The surveyors had described in the past where the Shaker cemetery was
supposed to be, they have no stone markers, except perhaps one
(Canterbury Village, NH) which was placed as could be deduced in the
wrong place, on top of a hill of glacial till, next to their orchard
(they sold seeds, brooms, and invented a condensed milk in the very
early 20th century) instead of in a lower area, and it was hit by
machinery, the phase of which I was not involved in, but where the
"coffin window glass" and other hardware was recovered which surprised
some.

I dug 2.1 miles of backhoe trenches in close proximity with two others
and three backhoes in ten days, one hot September, after ground
penetrating radar was conducted by Bruce Bevan around the monument
just placed. We had a surveyor marker to work from (for the monument)

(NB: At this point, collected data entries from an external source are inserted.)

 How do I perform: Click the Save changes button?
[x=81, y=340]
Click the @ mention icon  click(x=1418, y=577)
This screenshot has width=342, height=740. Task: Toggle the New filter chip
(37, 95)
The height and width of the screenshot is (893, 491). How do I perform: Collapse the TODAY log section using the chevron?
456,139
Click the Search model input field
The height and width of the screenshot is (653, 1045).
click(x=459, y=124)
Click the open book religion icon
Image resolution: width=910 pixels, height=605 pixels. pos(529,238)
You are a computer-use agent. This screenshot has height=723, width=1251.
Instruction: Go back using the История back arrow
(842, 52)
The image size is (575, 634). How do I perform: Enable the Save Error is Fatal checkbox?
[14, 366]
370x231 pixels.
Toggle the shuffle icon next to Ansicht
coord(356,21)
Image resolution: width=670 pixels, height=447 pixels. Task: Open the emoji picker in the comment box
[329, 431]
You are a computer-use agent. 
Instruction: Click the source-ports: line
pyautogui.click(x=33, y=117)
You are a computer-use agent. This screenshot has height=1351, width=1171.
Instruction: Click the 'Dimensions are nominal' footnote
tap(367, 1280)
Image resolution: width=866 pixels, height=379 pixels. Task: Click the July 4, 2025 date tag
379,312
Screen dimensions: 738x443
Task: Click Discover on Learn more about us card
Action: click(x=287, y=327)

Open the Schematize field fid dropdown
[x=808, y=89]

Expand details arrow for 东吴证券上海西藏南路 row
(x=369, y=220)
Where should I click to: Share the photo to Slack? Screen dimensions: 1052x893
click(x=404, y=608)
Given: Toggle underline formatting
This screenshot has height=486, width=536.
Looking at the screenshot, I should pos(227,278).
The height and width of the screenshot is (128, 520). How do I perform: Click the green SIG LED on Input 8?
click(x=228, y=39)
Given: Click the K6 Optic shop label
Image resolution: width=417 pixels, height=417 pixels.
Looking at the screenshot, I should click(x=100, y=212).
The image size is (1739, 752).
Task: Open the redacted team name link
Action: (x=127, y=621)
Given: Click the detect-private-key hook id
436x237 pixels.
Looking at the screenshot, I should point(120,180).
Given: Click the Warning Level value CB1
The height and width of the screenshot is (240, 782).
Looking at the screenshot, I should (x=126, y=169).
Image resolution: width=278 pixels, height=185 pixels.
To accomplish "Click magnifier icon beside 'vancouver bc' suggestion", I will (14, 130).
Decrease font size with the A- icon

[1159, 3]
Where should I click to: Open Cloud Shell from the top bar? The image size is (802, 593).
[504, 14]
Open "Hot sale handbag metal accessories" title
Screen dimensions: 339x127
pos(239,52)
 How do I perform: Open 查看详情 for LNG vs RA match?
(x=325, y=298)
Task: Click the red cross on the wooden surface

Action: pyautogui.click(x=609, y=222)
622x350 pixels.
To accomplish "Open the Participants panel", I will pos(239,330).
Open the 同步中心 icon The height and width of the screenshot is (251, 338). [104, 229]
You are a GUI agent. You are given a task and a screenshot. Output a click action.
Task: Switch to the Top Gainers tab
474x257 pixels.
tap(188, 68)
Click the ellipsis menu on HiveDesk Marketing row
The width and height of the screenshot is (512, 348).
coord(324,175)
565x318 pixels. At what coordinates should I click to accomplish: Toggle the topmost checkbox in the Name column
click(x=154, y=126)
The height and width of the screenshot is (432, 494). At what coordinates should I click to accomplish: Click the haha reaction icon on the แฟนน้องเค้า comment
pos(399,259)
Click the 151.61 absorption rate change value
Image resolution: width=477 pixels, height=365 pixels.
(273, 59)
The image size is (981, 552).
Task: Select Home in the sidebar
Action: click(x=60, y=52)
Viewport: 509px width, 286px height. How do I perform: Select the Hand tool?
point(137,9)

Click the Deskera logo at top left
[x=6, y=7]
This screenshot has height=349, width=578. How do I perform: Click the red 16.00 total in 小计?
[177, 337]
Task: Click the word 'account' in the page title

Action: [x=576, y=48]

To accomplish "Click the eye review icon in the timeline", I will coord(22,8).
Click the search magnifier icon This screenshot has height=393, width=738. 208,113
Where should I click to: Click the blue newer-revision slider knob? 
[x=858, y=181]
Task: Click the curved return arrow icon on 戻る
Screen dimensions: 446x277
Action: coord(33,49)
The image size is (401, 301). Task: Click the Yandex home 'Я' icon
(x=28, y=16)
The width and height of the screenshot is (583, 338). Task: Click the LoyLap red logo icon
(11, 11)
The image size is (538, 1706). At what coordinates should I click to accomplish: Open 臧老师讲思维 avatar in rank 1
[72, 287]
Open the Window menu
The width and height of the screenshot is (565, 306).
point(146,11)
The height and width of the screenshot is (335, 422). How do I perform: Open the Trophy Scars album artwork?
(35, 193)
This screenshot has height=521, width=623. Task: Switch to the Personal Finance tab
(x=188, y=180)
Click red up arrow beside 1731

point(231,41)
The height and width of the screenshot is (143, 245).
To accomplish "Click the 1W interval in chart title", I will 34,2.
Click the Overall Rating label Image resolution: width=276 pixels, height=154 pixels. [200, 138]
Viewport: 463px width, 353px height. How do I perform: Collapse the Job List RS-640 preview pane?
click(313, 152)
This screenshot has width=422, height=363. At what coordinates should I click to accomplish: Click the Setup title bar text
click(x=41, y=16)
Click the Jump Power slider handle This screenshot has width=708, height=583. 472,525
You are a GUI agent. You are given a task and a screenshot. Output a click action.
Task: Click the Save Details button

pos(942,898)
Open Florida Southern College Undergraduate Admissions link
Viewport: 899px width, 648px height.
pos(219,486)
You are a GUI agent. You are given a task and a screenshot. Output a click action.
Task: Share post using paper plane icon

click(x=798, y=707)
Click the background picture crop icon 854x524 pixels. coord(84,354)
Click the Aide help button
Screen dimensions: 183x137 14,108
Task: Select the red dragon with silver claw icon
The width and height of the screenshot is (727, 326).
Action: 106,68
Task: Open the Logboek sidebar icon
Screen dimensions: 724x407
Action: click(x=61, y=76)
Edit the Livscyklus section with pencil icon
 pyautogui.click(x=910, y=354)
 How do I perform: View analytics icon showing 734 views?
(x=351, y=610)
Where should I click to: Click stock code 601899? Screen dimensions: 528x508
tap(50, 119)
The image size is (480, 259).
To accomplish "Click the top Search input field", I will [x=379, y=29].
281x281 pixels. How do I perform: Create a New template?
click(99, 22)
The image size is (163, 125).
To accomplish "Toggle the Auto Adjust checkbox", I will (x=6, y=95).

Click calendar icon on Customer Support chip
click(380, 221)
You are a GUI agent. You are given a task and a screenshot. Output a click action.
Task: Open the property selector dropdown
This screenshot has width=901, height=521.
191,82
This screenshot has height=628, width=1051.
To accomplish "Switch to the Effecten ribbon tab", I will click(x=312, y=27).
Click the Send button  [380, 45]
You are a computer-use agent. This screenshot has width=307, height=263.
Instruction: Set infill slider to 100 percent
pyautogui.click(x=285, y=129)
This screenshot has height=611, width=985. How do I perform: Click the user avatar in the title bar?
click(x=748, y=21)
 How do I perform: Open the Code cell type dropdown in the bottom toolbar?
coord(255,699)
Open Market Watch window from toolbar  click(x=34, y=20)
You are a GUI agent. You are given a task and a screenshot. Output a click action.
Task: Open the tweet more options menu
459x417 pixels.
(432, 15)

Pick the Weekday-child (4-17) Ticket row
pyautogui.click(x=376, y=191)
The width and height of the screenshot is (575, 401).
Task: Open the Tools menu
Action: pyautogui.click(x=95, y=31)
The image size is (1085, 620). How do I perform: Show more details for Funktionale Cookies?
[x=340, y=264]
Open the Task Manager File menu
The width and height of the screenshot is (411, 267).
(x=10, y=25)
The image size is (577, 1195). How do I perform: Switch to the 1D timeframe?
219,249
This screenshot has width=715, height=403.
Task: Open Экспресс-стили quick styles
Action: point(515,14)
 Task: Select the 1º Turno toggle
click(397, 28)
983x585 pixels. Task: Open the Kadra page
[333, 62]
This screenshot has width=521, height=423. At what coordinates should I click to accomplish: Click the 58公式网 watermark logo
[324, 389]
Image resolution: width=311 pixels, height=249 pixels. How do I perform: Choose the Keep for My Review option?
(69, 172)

and using an electron it transit I was able to provide the
documentation "clearance" at the end of ten days on paper for Dayton
Power and Light, which they said "there goes our computer-aided design
budget" referring to the efforts cost.

My understanding was that the design of those coffins was in the late
19th early 20th century, and the gentleman form Power and Light
thought that the monies from their inventions had been spent a little
less frugally than one would have thought for the glass.